Schon in der Fraktionssitzung soll Spahn Teilnehmerkreisen zufolge gesagt haben, die AfD-Abgeordneten seien keine Bürgerlichen: „Mit denen haben wir nichts gemein“. Es gebe nur eine Chance, die AfD kleinzumachen, nämlich gut zu regieren.
Abgesehen davon aber stand die Fraktionssitzung vor allem im Zeichen des Wechsels von der Opposition in die Regierung. „Wir haben eine gute Mannschaft in der Regierung“, soll Merz laut Teilnehmerkreisen gesagt und damit auch das SPD-Personal gemeint haben, das am Morgen vorgestellt worden war. SPD-Chef Lars Klingbeil habe Mut bewiesen bei seinen Personalentscheidungen, so Merz.
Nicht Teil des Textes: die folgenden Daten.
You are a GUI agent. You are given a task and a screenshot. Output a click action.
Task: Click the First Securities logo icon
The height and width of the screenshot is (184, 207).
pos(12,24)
Spahn wiederum sagte Teilnehmern zufolge in Richtung des designierten Bundeskanzlers: „Es ist maßgeblich dein Verdienst, Friedrich, dass wir nach dreieinhalb Jahren wieder die Regierungsverantwortung übernehmen.“ Auch Söder soll voll des Lobes für Merz gewesen sein. „Die Union ist ab morgen wieder in der Regierung. Das finde ich sensationell“, soll er gesagt haben. Ein Kompliment, ganz ohne doppelten Boden.